PROBLEM ->
Please print nothing but the lines from the one with "The height and" to the last line of the records below, and omit pictures.

EXTRACTED ENTRIES ->

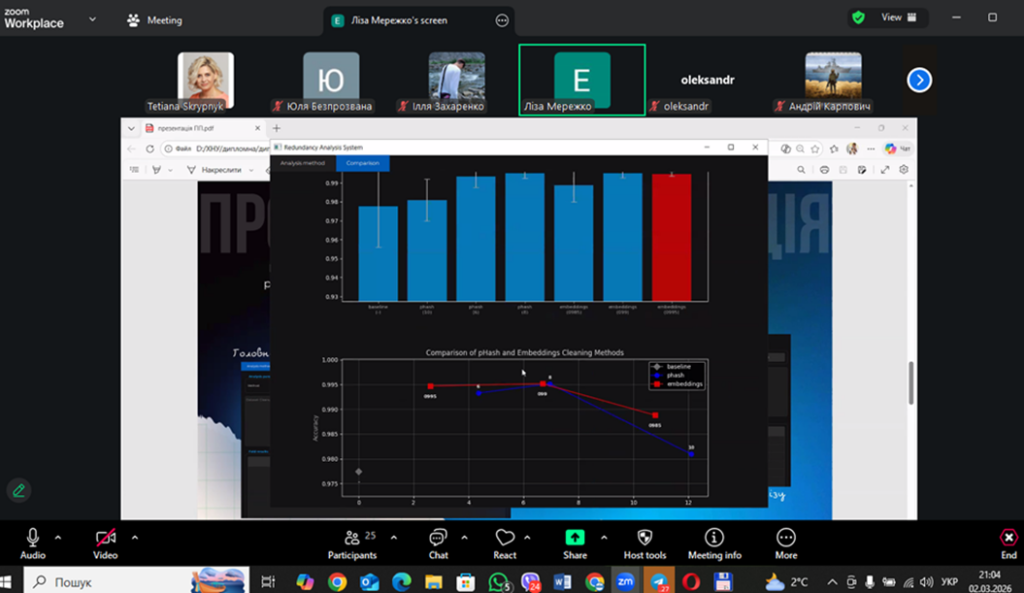
Task: Expand audio options arrow next to Audio
Action: tap(58, 536)
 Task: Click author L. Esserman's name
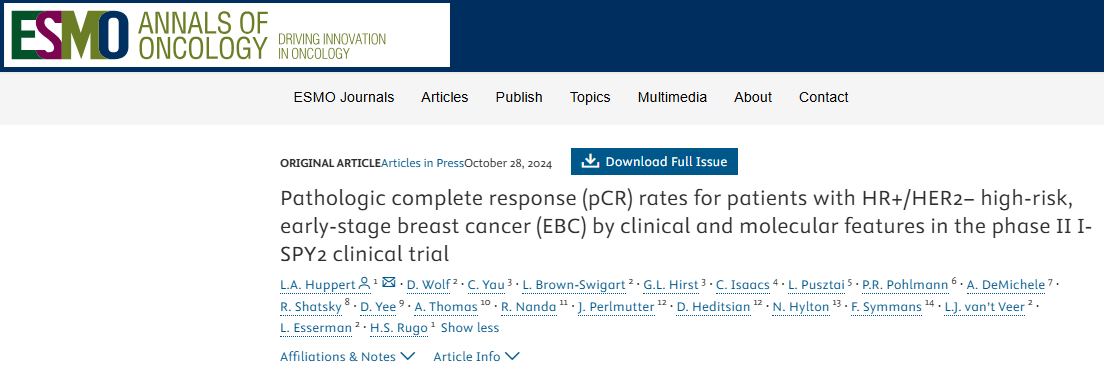[315, 328]
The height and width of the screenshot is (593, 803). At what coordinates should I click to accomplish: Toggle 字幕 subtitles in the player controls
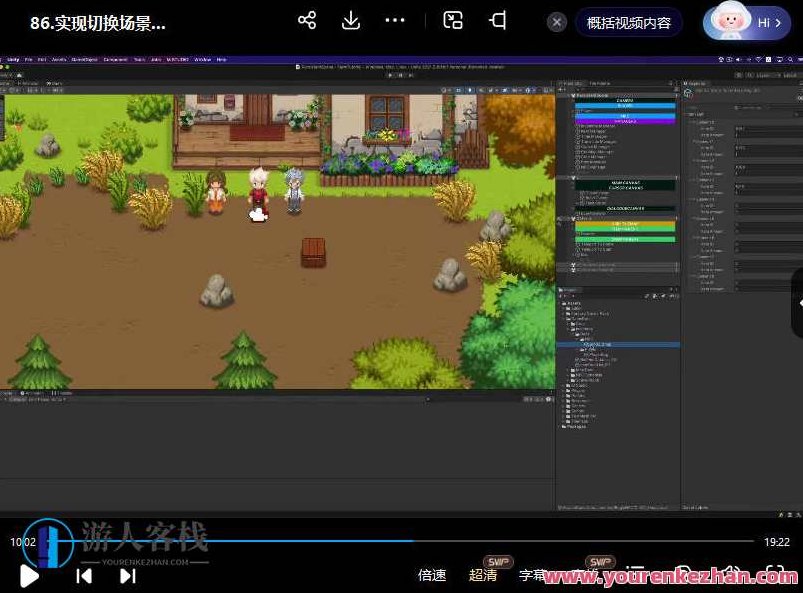[535, 575]
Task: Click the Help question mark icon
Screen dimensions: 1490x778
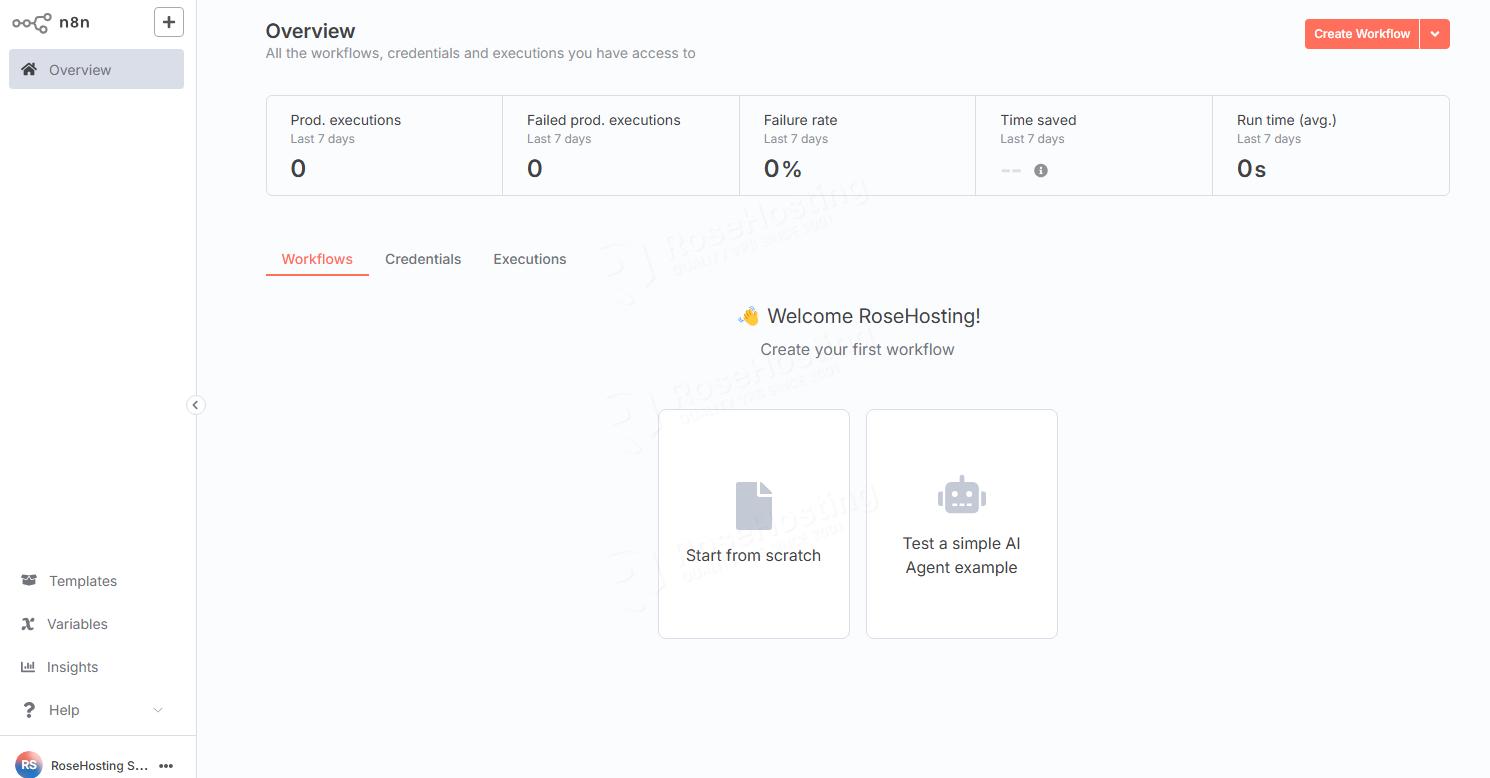Action: pyautogui.click(x=27, y=710)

OUTPUT BELOW ->
The height and width of the screenshot is (593, 803). At what coordinates should I click to accomplish: Toggle 字幕 subtitles in the player controls
[535, 575]
Task: Click the Help question mark icon
Screen dimensions: 1490x778
Action: pyautogui.click(x=27, y=710)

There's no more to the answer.